## TASK BRIEF
Filter the lines below, copying only those with the string "will".

-*-

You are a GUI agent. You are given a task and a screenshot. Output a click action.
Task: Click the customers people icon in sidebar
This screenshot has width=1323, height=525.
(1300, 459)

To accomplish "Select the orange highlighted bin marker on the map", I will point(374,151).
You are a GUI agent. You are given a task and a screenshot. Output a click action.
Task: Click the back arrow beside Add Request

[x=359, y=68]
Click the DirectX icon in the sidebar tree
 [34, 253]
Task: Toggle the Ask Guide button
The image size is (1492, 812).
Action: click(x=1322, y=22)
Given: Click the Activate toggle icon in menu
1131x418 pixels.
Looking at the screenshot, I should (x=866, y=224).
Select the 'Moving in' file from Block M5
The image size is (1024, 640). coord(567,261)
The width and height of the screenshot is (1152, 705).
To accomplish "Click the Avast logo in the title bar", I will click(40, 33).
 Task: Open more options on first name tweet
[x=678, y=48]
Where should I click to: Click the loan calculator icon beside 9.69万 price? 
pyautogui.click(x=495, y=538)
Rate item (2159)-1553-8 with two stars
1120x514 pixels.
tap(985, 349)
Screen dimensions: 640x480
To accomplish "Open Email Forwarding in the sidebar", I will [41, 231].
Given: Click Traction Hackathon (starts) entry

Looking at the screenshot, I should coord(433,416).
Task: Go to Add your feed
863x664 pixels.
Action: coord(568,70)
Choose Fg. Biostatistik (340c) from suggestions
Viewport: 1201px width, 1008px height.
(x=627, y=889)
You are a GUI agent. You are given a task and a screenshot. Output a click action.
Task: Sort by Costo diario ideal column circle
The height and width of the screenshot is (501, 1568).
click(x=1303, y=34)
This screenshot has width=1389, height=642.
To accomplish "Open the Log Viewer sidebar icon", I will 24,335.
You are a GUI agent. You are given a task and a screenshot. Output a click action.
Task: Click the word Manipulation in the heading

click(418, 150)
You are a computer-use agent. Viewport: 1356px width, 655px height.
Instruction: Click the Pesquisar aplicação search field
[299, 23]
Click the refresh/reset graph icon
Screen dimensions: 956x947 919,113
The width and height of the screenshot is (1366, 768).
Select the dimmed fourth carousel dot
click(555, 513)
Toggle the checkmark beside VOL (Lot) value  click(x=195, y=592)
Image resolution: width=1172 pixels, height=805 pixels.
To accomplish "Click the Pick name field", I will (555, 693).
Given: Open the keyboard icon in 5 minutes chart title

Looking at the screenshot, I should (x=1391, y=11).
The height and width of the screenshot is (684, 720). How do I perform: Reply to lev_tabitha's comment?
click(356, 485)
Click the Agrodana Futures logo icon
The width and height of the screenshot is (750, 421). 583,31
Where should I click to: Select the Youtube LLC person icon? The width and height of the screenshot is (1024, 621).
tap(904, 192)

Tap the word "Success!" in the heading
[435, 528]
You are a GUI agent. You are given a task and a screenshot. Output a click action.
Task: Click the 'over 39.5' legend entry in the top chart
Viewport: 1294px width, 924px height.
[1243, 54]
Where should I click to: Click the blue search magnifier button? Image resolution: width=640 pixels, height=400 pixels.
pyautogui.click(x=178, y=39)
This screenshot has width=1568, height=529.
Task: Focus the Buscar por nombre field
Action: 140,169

-*-

## EXERCISE RESPONSE
To accomplish "Select the orange highlighted bin marker on the map", I will point(374,151).
To accomplish "Click the Avast logo in the title bar", I will click(40, 33).
To accomplish "Open Email Forwarding in the sidebar", I will [41, 231].
To accomplish "Open the Log Viewer sidebar icon", I will 24,335.
To accomplish "Click the Pick name field", I will (555, 693).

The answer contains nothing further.